Practical Guidelines for Effective Carb‑Loading

Step	What to Do	Why It Matters
1. Assess Event Duration	Confirm the race or ride will last ≥90 minutes.	Determines whether loading is likely to yield a performance benefit.
2. Choose a Protocol	Traditional 3‑day or Modified 2‑day based on training calendar.	Flexibility ensures adherence without compromising training quality.
3. Calculate Carbohydrate Target	8–10 g CHO per kg body mass per day (≈10–12 g for the final loading day).	Maximizes glycogen stores without excess GI distress.
4. Distribute Intake	Spread carbs across 4–6 meals/snacks; include a carbohydrate‑rich dinner the night before the event.	Improves absorption and reduces bloating.
5. Hydrate Adequately	Aim for 35–45 ml water per kg body mass daily, adjusting for sweat loss.	Supports glycogen‑associated water storage and maintains plasma volume.
6. Taper Training	Reduce volume by 30–50 % during the loading days; keep intensity low.	Allows muscles to store glycogen without competing energy demands.
7. Test in Training	Perform a “dress‑rehearsal” run or ride using the same loading plan.	Identifies individual tolerance issues before race day.

Common Pitfalls and How to Avoid Them

Over‑loading on Fiber – Excessive whole‑grain or legume intake can increase bowel activity. Opt for low‑fiber, high‑glycemic options (e.g., white rice, refined pasta) during the final loading day if you have a sensitive gut.
Neglecting Electrolytes – High carbohydrate intake can dilute electrolyte concentrations. Include sodium‑rich foods (e.g., pretzels, broth) or a modest electrolyte supplement.
Skipping the Depletion Phase – Some athletes jump straight to high‑carb intake. Without prior glycogen depletion, the body’s insulin response is blunted, limiting supercompensation.
Inadequate Sleep – Sleep deprivation impairs glycogen synthesis. Aim for 7–9 hours per night throughout the loading period.

The Bottom Line

Carbohydrate loading remains a science‑backed, performance‑enhancing tool for endurance athletes whose events exceed roughly 90 minutes.
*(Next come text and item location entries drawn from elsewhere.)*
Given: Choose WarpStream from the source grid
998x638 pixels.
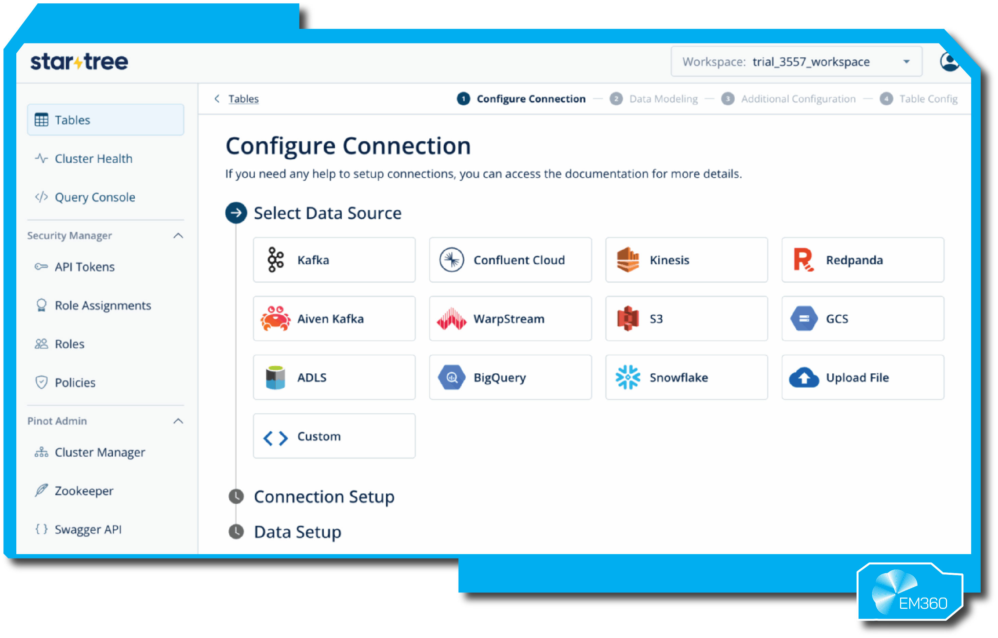Looking at the screenshot, I should coord(510,319).
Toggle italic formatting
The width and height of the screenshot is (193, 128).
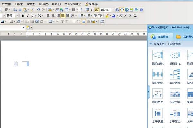tap(28, 16)
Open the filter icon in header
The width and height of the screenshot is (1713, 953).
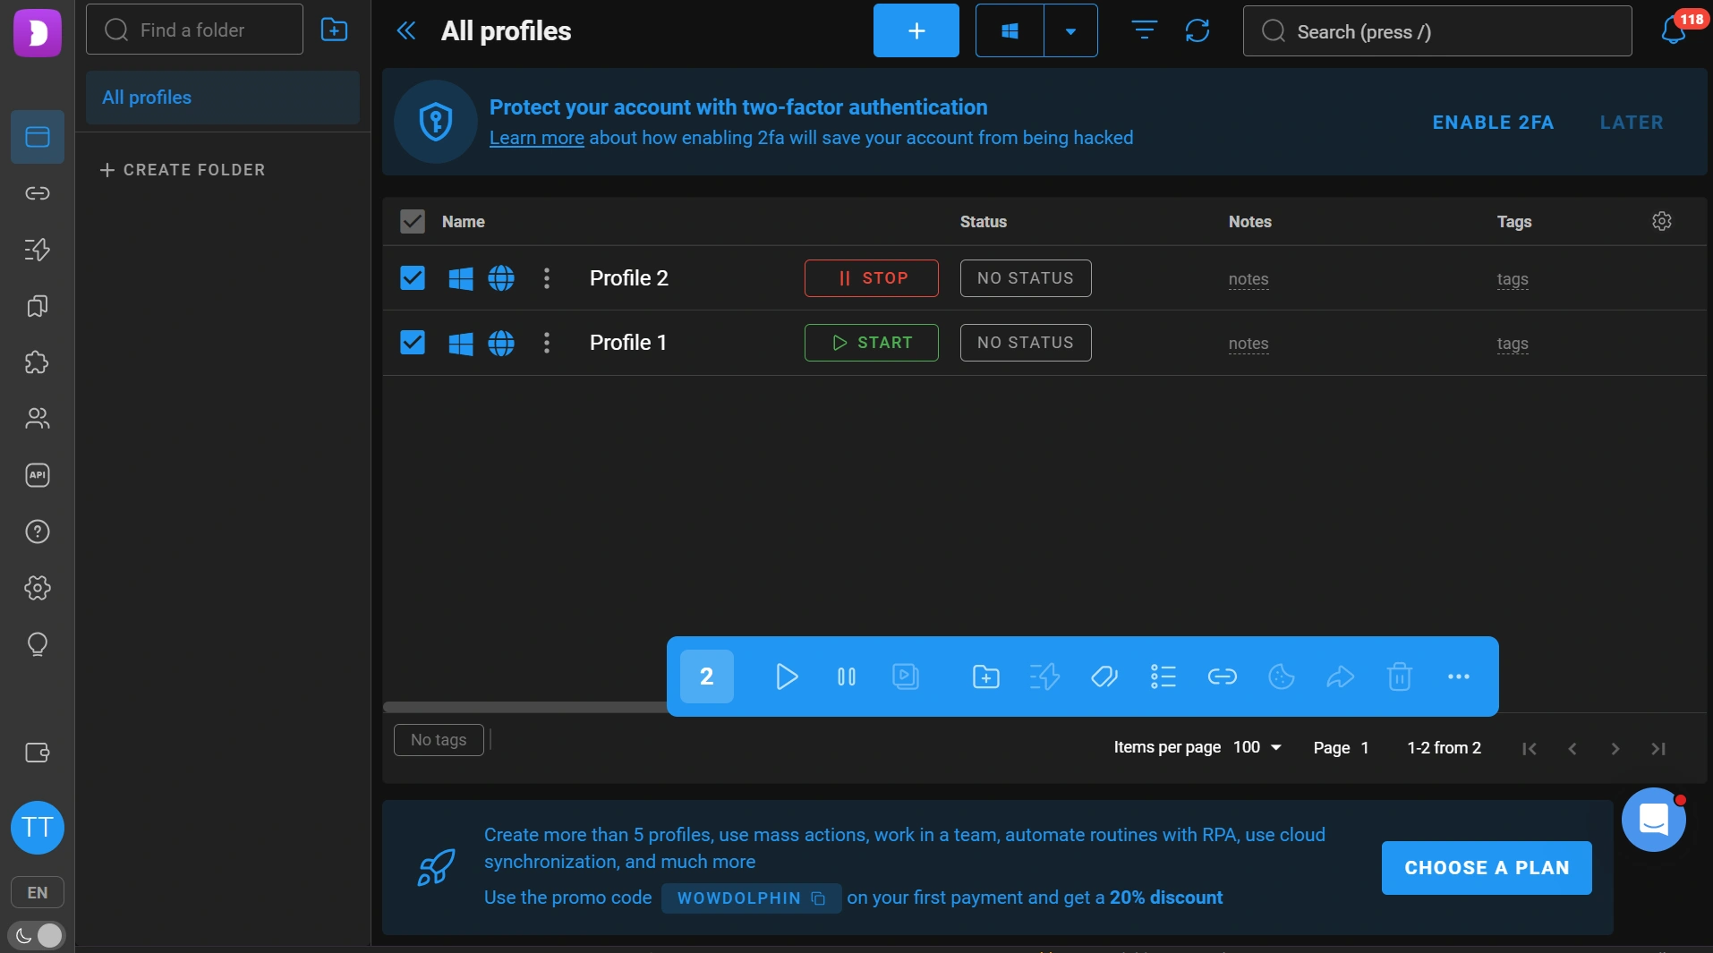pyautogui.click(x=1144, y=30)
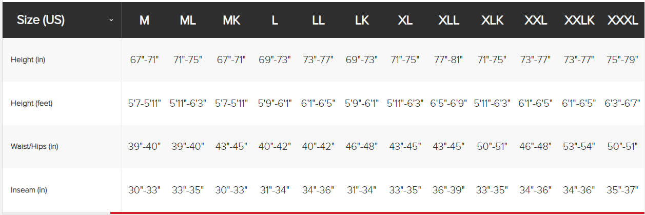645x215 pixels.
Task: Select the Waist/Hips (in) row label
Action: (x=34, y=147)
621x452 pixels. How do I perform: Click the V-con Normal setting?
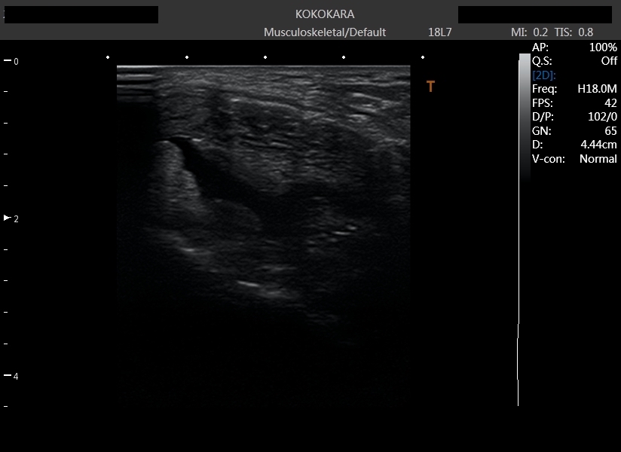[x=598, y=159]
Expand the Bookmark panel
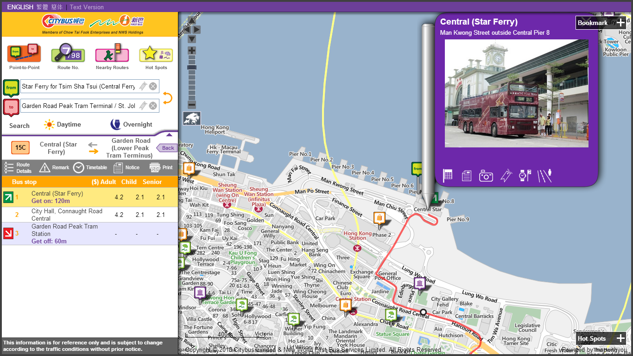Image resolution: width=633 pixels, height=356 pixels. (x=620, y=23)
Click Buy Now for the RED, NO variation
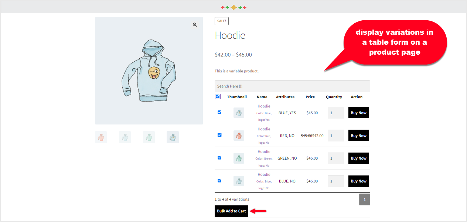The height and width of the screenshot is (222, 467). (358, 135)
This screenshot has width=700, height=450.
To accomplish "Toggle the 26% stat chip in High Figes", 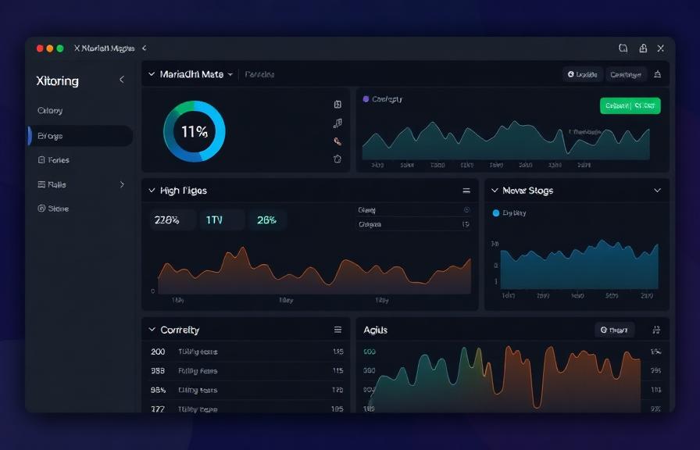I will tap(267, 220).
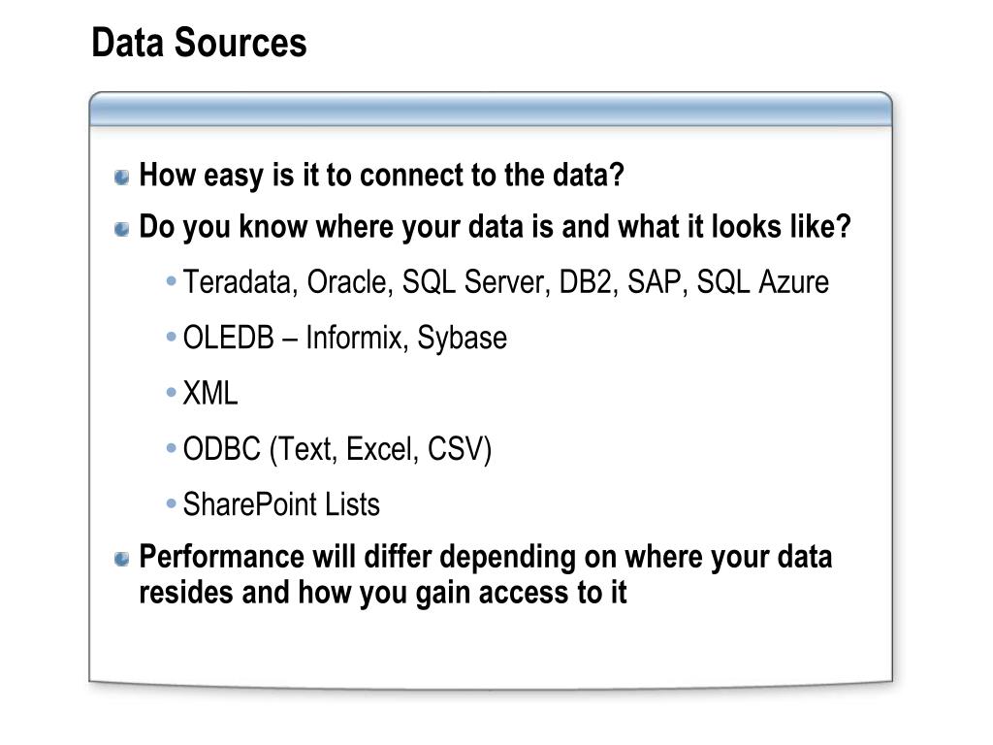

The myths that “more is always better,” “only marathoners need it,” or “it inevitably leads to weight gain” are not supported by the current body of evidence. By following a structured, evidence‑based protocol—tailored to individual training schedules, body size, and gastrointestinal tolerance—athletes can reliably boost muscle glycogen stores, delay fatigue, and improve race outcomes without unnecessary side effects.

Remember, the most effective carb‑loading plan is one that fits seamlessly into your overall training and nutrition strategy, is tested during training, and is adjusted based on personal response. When these principles are applied, carbohydrate loading transitions from a myth‑laden buzzword to a dependable performance enhancer.